▼

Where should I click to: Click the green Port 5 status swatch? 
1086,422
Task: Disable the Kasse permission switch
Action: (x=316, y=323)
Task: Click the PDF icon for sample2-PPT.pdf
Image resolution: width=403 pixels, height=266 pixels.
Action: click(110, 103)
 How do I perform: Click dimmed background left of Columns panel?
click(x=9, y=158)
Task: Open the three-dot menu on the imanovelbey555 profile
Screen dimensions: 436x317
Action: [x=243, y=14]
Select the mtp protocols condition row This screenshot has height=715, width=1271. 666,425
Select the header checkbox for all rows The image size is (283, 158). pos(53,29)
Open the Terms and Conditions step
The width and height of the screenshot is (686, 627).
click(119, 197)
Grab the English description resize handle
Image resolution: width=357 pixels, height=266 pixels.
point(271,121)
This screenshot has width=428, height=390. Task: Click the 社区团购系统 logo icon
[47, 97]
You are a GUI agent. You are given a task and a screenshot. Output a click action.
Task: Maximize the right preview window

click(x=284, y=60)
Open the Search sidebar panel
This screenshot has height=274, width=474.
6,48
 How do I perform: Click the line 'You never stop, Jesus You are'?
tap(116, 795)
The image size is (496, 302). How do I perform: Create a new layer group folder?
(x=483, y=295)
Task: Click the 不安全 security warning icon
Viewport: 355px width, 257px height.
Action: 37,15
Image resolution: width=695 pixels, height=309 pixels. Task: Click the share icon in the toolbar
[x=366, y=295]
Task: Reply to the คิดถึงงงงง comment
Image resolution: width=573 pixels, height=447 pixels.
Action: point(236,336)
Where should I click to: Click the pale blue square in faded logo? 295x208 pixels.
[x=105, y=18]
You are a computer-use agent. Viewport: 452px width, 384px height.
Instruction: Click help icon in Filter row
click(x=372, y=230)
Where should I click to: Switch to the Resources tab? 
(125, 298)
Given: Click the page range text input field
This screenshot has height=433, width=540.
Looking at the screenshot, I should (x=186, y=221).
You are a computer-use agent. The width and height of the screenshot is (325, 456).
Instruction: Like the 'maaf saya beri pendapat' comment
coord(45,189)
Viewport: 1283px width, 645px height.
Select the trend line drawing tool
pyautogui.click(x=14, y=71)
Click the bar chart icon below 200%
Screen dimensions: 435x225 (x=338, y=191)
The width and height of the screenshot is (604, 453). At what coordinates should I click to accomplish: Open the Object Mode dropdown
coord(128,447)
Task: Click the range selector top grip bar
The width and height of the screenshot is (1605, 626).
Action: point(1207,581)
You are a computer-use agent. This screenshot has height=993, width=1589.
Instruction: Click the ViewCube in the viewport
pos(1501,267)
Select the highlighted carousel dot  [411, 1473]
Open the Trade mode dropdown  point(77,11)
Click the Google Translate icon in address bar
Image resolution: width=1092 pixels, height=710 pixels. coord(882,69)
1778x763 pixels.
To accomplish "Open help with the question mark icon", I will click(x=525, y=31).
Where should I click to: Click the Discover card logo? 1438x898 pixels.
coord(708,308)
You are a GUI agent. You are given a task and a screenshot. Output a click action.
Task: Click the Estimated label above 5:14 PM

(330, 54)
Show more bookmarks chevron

▲

## Task goal
Lay out every line of the rows above as a JSON list of strings, one string per line, leaving out blank lines.

## Full output
[
  "Where should I click to: Click the green Port 5 status swatch? ",
  "1086,422",
  "Task: Disable the Kasse permission switch",
  "Action: (x=316, y=323)",
  "Task: Click the PDF icon for sample2-PPT.pdf",
  "Image resolution: width=403 pixels, height=266 pixels.",
  "Action: click(110, 103)",
  " How do I perform: Click dimmed background left of Columns panel?",
  "click(x=9, y=158)",
  "Task: Open the three-dot menu on the imanovelbey555 profile",
  "Screen dimensions: 436x317",
  "Action: [x=243, y=14]",
  "Select the mtp protocols condition row This screenshot has height=715, width=1271. 666,425",
  "Select the header checkbox for all rows The image size is (283, 158). pos(53,29)",
  "Open the Terms and Conditions step",
  "The width and height of the screenshot is (686, 627).",
  "click(119, 197)",
  "Grab the English description resize handle",
  "Image resolution: width=357 pixels, height=266 pixels.",
  "point(271,121)",
  "This screenshot has width=428, height=390. Task: Click the 社区团购系统 logo icon",
  "[47, 97]",
  "You are a GUI agent. You are given a task and a screenshot. Output a click action.",
  "Task: Maximize the right preview window",
  "click(x=284, y=60)",
  "Open the Search sidebar panel",
  "This screenshot has height=274, width=474.",
  "6,48",
  " How do I perform: Click the line 'You never stop, Jesus You are'?",
  "tap(116, 795)",
  "The image size is (496, 302). How do I perform: Create a new layer group folder?",
  "(x=483, y=295)",
  "Task: Click the 不安全 security warning icon",
  "Viewport: 355px width, 257px height.",
  "Action: 37,15",
  "Image resolution: width=695 pixels, height=309 pixels. Task: Click the share icon in the toolbar",
  "[x=366, y=295]",
  "Task: Reply to the คิดถึงงงงง comment",
  "Image resolution: width=573 pixels, height=447 pixels.",
  "Action: point(236,336)",
  "Where should I click to: Click the pale blue square in faded logo? 295x208 pixels.",
  "[x=105, y=18]",
  "You are a computer-use agent. Viewport: 452px width, 384px height.",
  "Instruction: Click help icon in Filter row",
  "click(x=372, y=230)",
  "Where should I click to: Switch to the Resources tab? ",
  "(125, 298)",
  "Given: Click the page range text input field",
  "This screenshot has height=433, width=540.",
  "Looking at the screenshot, I should (x=186, y=221).",
  "You are a computer-use agent. The width and height of the screenshot is (325, 456).",
  "Instruction: Like the 'maaf saya beri pendapat' comment",
  "coord(45,189)",
  "Viewport: 1283px width, 645px height.",
  "Select the trend line drawing tool",
  "pyautogui.click(x=14, y=71)",
  "Click the bar chart icon below 200%",
  "Screen dimensions: 435x225 (x=338, y=191)",
  "The width and height of the screenshot is (604, 453). At what coordinates should I click to accomplish: Open the Object Mode dropdown",
  "coord(128,447)",
  "Task: Click the range selector top grip bar",
  "The width and height of the screenshot is (1605, 626).",
  "Action: point(1207,581)",
  "You are a computer-use agent. This screenshot has height=993, width=1589.",
  "Instruction: Click the ViewCube in the viewport",
  "pos(1501,267)",
  "Select the highlighted carousel dot  [411, 1473]",
  "Open the Trade mode dropdown  point(77,11)",
  "Click the Google Translate icon in address bar",
  "Image resolution: width=1092 pixels, height=710 pixels. coord(882,69)",
  "1778x763 pixels.",
  "To accomplish \"Open help with the question mark icon\", I will click(x=525, y=31).",
  "Where should I click to: Click the Discover card logo? 1438x898 pixels.",
  "coord(708,308)",
  "You are a GUI agent. You are given a task and a screenshot. Output a click action.",
  "Task: Click the Estimated label above 5:14 PM",
  "(330, 54)",
  "Show more bookmarks chevron"
]